Hacker News new | ask | show | jobs
by pedrokost 882 days ago
We recently completed the migration of a self-hosted 3 TB PostgreSQL database from version 12 to 16, transitioning from Ubuntu 18 to Ubuntu 22. Concurrently, we had to upgrade various extensions, most notably Timescale, for which a compatible version did not exist across all scenarios. We performed the upgrade by updating a replica in the following sequence:

- Start: PG12, Ubuntu 18, TS2.9

- Step 1: Set up a read-only replica with PG12 on Ubuntu 22, maintaining TS2.9.

- Step 1.5: Enter maintenance mode and halt all services.

- Step 2: Detach the the read-only replica, upgrading from PG12 to PG15 on Ubuntu 22 with TS2.9.

- Step 3: Upgrade from PG15 with TS2.9 to TS2.13 on Ubuntu 22.

- Step 4: Upgrade from PG15 to PG16 on Ubuntu 22 with TS2.13.

- Step 4.5 : Reconnect services to the new database server, resume all services, and exit maintenance mode.

All the database upgrade steps were well-tested and automated using Ansible. Nonetheless, we did encounter an issue that had not arisen during testing. This extended our downtime to approximately half an hour, which, for our use case, was perfectly acceptable.

Employing logical replication could have mitigated the last-minute surprise. So we will consider this approach for our next upgrade cycle.

1 comments

We recently followed an almost identical upgrade path (however at the time PG16 wasn't yet supported by Timescale, so stopped at PG15 + TS 2.12).

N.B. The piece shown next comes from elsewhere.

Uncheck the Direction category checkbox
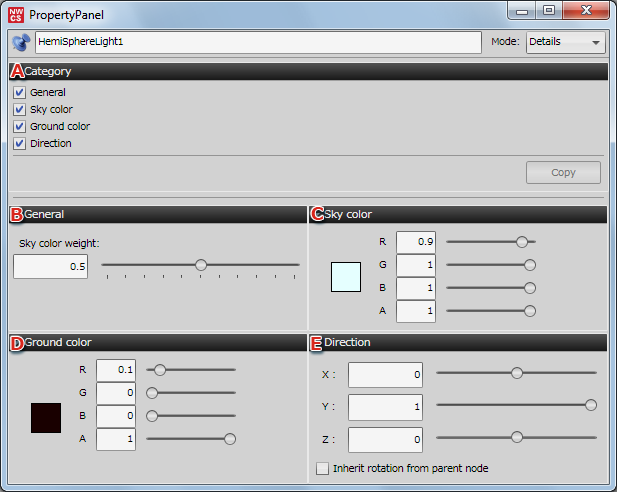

We did look into using logical replication to reduce the downtime of the upgrade, but because database schema and DDL commands aren't replicated, it seems that it isn't recommended with Timescale in the loop.. (I suppose the underlying schema changes that Timescale needs to make under the hood are mostly a function of your hypertable chunk sizing and what your incoming writes look like, so this could be planned around / timed well, but we felt it added too much potential complexity & risk compared to simply opting for a small maintenance window while pg_upgrade completed).